Cuando aterricé hace años en Puno, a cuatro mil metros, sentí una gran emoción, quizás porque a nuestra llegada un grupo tocaba divinamente quenas y flautas, aunque asimismo podría asociar esa sensación turbadora a estar a cuatro mil metros de altitud. La atmósfera a esa altura es extraordinaria, y se incrementa sobre todo cuando en el lago Titicaca se llega a las islas flotantes, fabricadas con juncos, administradas por los autóctonos. Era, por lo demás, el momento en el cual se hacía público el informe de la comisión nacional Verdad y Reconciliación sobre el violento período Fujimori/Sendero Luminoso. Una procesión con velas transcurrió un día por las calles de Puno, en recuerdo de los muertos en el conflicto. Había mucho optimismo, y Alejandro Toledo era el presidente, que algunos consideraban medio indígena, lo que parecía un logro. Por su parte, Vargas Llosa, tras su fracasado intento por acceder a la presidencia peruana, con un lenguaje hostil a lo indígena, se había refugiado en España, donde había profesado de español.
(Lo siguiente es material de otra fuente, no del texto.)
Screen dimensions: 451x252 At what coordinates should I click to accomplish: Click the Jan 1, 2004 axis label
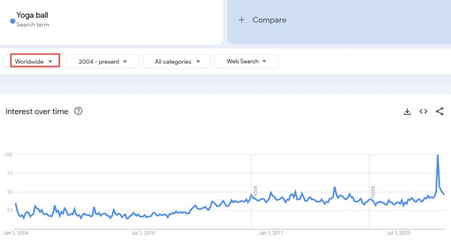pyautogui.click(x=15, y=233)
Ahora Pedro Castillo, según una parte de la izquierda latinoamericana, ha sido víctima de nuevo de esa diatriba indigenista que lleva tiempo sin dilucidarse. Por la prisión de Callao, cerca de Lima, han ido pasando, uno tras otro, distintos políticos, y ahora le ha tocado a Castillo. El ex presidente Alán García, del citado partido Apra, cuando iba a ser detenido se suicidó, no dando lugar a un nuevo espectáculo. Recuerdo en aquel viaje de la época de Toledo haber conocido al hijo Haya de la Torre, Agustín, también aprista, que acababa de editar un libro sobre la democracia peruana. Fue bien significado el acto de la presentación del volumen en el paraninfo de la Universidad de San Marcos, con cierto olor a francmasonería antigua e ingenua.
De todo aquello, me quedó la admiración que me produjo la iglesia de san Pedro de Andahuaylas, la patria de Arguedas, de un barroco tan imaginativo, tan fantástico, que no tenía nada que ver con el nuestro, mucho más gris y aplastado. Ante sus dorados fantásticos, mudo de emoción, entendí, creo suponer, lo que significaba ser criollo o ser indígena. Una distancia abisal sigue atravesando estas dos maneras de ser y vivir el mundo. La tragedia peruana actual así lo ha sacado a relucir. Los ecos del asunto se pueden contemplar en el Cádiz de hace unos días, donde ha llegado Los Ríos Profundos de Arguedas, mientras Vargas Llosa, aprovechando que los suyos parecen haber retornado al poder, ha corrido a darse un baño de surrealidad por el barrio bonito de Miraflores, en Lima, la ciudad donde nunca llueve.